Interesting Times: A Twentieth-Century Life
Page 41
A few years my junior, Henri came from what he described as a peasant family in the Orléanais, published his own and his friends’ poetry in small plaquettes or pamphlets with drawings by Helène, for which he also made me write a piece on jazz, and at that time worked for the nationalized railways. He followed Lefebvre in studying sociology and urbanism and eventually taught at the Beaux Arts, thus catching up to some extent with his older brother André, a bona fide thesis-producing academic from the start who was to become the world expert on Islamic guilds and a pillar of French oriental scholarship. Helène, both more cosmopolitan and dramatically Parisian, who had spent the war with her family in Brazil, worked hard to make herself a painter. Frankly, she was never much good, but although people did not like to say so to a charming and extremely attractive young woman, I suspect that she was too intelligent not to be aware of her limitations, and suffered accordingly. Meanwhile she earned her living by working at the Brazilian consulate. Her Polish father, with whom relations were tense, was in business, her brother was something in couture, or at least the friend of one of the first of the beautiful Japanese models who anticipated erotic multiculturalism. Perhaps this helps to explain how she managed to wear Balmain at a time when haute couture labels had not yet been licensed to every department store. Like Henri she was a communist, in a cellule in the proletarian 13th arrondissement, but she had begun on the periphery of the Palestine Jewish terrorist organization known as the Stern Gang, or at least the extreme left-wing part of it. She retained an affinity for direct action. During the period of Algerian OAS terrorism she visited me in London, while she was making purchases of timers on behalf of what she said was a left-wing anti-OAS bombing campaign. I asked where she would get them. ‘At Harrods, naturally,’ she said. Of course, where else?
Though some of the people in the Raymonds’ network were to become well known in their fields, essentially it operated on the lower slopes of the Parisian left-wing intelligentsia, although Helène plausibly claimed to be au fait with the scandals on the more elevated peaks, the gossip about literary prizes and who was on the skids in the CP leadership. It read Le Monde and sometimes still L’Humanité, but most of the people we knew (as distinct from gossiping about them) were not likely to be asked to sign those manifestos of intellectuals on public issues which were so characteristic of the times before the eminent ‘media intellectuals’ had their own regular columns in the dailies and weeklies. It was very much a pre-1968 milieu and the 1950s and 1960s saw it gradually crumble as the old left splintered and shifted over Stalin and Algeria, and the old guard of the French CP increasingly found anyone suggesting change uncongenial, especially intellectuals. My communist friends tended to move from the Party to a smaller body, the Party of Socialist Unity (PSU) and when that proved unviable, into full-time research, writing or, if they wanted to remain in politics, the old Socialist Party. Since I did not then know some of the ex-communists who were to move directly into a passionate anti-communism, or had met them only casually, I was unable to follow the tracks of their political travels.

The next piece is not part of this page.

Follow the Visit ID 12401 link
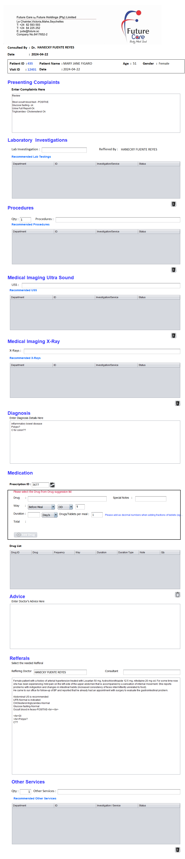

Inevitably the breakdown of the Raymonds’ marriage changed the pattern of my visits to Paris. In any case from 1961 on my life was transformed by the partnership of Marlene. However permanent the passion, like jazz, Paris could no longer be the same for a then middle-aged man with wife and, eventually, children. And in any case she had, and made, her own friends in France, quite apart from the ones we had, or from then on acquired together. Moreover, since 1957 I had acquired another couple of close Parisian friends who remain our friends to this day: Richard and Elise Marienstras. The Raymonds and I had decided to travel to a small seaside town in the Gargano peninsula of Italy – the ‘spur’ that sticks out of the ‘boot’ of Italy into the Adriatic – on the strength of a novel set there, La Loi, recently published by the then still communist or recently communist writer Roger Vailland, whom Henri had known since Resistance days. There on the beach were the Marienstrases, he a tall broad-chested blond, she tiny, thin and dark, en route for a spell as secondary-school teachers in Tunisia, by then independent but still educationally linked with the French schools system. Never were French intellectuals more involved in North Africa than in the 1950s, when Tunisia and Morocco won their freedom and the Algerians were fighting for theirs. So we had plenty to talk about. In any case, ever since the early nineteenth century the Maghreb has played a major role in the imagination of French painters and writers, but equally so as an intellectual stimulus to the young agrégés who went there as teachers, that is to say as future academics: Fernand Braudel among historians and Pierre Bourdieu among sociologists, to name but two. The Marienstrases’ academic interests were not Mediterranean or Oriental, but Anglo-Saxon, which provided another link. Richard was to become the major French authority on Shakespeare, and Elise was to establish a reputation as a historian of the USA.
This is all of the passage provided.